Introduction

Nests containing young represent a significant potential fitness benefit for both the female and male of socially monogamous, biparental care, passerine species. In turn, for many passerine species, nest predation has been shown to be the most important variable affecting fitness (Ricklefs 1969). The costs and benefits of nest defense behaviour have consequently been subject to a great deal of study within an optimality framework (Montgomerie and Weatherhead 1988). The costs include a potentially increased risk of predation for the defending parent (Montgomerie and Weatherhead 1988), as well as a loss of time and energy, which could be directed towards other activities (Buitron 1983). The benefit is an increased survival probability for the young (Knight and Temple 1986; Olendorf and Robinson 2000) and consequently increased fitness for the defending parents.

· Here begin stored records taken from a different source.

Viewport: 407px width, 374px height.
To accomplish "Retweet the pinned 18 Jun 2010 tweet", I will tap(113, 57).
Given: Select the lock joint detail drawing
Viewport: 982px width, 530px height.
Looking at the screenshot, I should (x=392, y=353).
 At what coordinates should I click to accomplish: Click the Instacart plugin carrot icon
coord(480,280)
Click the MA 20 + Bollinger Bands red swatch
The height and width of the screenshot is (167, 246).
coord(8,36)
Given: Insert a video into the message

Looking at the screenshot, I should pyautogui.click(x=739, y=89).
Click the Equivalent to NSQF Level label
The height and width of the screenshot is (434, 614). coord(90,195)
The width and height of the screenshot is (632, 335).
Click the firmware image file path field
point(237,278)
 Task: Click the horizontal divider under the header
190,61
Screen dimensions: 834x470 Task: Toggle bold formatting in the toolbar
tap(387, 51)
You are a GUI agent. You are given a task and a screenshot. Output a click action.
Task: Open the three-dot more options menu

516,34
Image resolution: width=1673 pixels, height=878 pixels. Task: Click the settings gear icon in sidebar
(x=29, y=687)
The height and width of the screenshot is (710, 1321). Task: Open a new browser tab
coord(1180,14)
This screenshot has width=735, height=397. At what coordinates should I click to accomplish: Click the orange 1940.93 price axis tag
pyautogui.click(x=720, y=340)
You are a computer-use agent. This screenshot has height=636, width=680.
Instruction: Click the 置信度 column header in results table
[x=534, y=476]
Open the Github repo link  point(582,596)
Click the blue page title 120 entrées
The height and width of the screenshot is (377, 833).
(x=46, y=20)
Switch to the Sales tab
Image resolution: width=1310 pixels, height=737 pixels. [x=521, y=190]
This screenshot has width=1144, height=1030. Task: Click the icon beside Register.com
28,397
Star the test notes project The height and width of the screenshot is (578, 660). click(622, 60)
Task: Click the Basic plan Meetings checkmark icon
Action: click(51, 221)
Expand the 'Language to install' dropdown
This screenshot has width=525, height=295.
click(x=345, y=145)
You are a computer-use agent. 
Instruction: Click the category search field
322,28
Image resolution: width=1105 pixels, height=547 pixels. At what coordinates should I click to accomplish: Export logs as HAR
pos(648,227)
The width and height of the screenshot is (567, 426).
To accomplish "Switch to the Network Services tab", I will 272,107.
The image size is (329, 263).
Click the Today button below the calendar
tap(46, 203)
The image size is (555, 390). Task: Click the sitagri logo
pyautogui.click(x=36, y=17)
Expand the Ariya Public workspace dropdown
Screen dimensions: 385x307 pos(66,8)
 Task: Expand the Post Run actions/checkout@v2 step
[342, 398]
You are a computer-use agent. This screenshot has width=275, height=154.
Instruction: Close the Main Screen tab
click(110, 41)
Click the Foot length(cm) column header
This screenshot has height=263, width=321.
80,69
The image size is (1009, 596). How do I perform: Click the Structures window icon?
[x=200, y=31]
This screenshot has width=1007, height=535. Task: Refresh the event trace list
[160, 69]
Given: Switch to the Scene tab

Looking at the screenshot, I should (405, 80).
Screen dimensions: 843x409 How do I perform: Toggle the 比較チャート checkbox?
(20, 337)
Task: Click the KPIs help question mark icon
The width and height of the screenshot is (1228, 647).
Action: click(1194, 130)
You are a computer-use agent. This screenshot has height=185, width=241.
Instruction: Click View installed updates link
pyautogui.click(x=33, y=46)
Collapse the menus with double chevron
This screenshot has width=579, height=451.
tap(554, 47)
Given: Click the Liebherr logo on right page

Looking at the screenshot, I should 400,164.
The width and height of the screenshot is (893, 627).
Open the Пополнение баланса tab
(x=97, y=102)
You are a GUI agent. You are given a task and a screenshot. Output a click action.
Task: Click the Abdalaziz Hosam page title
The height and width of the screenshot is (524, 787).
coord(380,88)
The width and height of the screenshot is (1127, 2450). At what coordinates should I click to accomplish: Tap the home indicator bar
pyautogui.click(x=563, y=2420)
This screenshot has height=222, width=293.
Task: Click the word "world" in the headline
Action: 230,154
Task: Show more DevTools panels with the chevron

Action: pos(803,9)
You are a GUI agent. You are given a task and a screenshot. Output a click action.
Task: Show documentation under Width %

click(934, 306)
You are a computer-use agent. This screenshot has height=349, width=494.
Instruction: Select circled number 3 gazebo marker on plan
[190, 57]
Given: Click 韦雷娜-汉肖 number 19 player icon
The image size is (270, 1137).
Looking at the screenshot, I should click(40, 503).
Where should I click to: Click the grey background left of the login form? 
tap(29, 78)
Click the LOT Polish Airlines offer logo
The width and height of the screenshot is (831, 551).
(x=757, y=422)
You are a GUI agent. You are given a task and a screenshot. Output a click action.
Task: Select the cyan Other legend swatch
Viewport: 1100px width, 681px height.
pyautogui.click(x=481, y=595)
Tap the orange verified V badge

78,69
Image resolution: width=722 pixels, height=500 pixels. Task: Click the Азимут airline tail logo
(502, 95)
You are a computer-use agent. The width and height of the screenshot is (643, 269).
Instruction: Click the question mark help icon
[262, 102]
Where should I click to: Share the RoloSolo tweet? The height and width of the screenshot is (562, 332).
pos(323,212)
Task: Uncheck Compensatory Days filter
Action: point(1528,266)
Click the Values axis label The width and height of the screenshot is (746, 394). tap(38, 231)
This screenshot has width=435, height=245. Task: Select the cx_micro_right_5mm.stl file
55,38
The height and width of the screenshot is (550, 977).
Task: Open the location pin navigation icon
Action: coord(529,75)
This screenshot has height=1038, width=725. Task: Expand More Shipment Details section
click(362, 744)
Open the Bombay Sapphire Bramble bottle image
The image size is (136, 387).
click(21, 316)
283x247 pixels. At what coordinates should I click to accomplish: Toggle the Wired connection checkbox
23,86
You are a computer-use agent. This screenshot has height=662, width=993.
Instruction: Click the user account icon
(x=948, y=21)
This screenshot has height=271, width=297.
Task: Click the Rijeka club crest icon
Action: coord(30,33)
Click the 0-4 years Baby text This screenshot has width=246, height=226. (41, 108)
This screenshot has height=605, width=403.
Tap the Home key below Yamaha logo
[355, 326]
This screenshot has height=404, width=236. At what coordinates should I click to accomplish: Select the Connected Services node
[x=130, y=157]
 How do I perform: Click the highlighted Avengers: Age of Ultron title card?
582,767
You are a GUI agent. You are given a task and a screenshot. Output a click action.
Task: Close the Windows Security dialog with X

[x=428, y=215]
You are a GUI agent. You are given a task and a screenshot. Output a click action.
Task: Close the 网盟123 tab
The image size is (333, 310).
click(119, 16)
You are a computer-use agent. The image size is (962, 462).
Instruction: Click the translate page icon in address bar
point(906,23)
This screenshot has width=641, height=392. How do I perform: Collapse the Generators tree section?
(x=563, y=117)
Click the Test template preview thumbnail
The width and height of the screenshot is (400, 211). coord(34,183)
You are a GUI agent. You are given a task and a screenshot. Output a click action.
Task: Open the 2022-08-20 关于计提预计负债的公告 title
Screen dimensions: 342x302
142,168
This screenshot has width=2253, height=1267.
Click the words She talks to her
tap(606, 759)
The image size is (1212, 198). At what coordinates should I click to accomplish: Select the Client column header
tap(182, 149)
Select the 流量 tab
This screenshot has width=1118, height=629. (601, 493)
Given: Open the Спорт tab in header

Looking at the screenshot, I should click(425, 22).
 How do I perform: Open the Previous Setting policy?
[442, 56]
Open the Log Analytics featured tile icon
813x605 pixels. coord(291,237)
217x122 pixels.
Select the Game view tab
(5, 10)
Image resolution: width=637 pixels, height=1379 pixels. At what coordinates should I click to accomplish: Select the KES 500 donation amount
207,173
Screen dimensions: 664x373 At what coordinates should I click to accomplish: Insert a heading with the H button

A common approach to testing nest defense behaviour is to place a live or mounted predator near an active nest and observe the behaviour of the parents (e.g., Michl et al. 2000; Pavel 2006). We quantified the behaviour of females and males in mountain bluebird (Sialia currucoides) pairs in response to three disturbances at their nests during the nestling period. In one treatment, a human walked to and immediately away from the nest. In the other two treatments, in addition to approaching the nest, the human placed a mounted bobcat (Lynx rufus) or a cardboard box of similar dimensions to the bobcat at the base of the nest. The stimulus remained in place for 5 min. We predicted that bluebird parents would exhibit the strongest response to the bobcat and weaker responses to the human intrusion and the cardboard box. Such a result would suggest that bluebirds distinguish between a novel disturbance near their nest and the presence of a predator.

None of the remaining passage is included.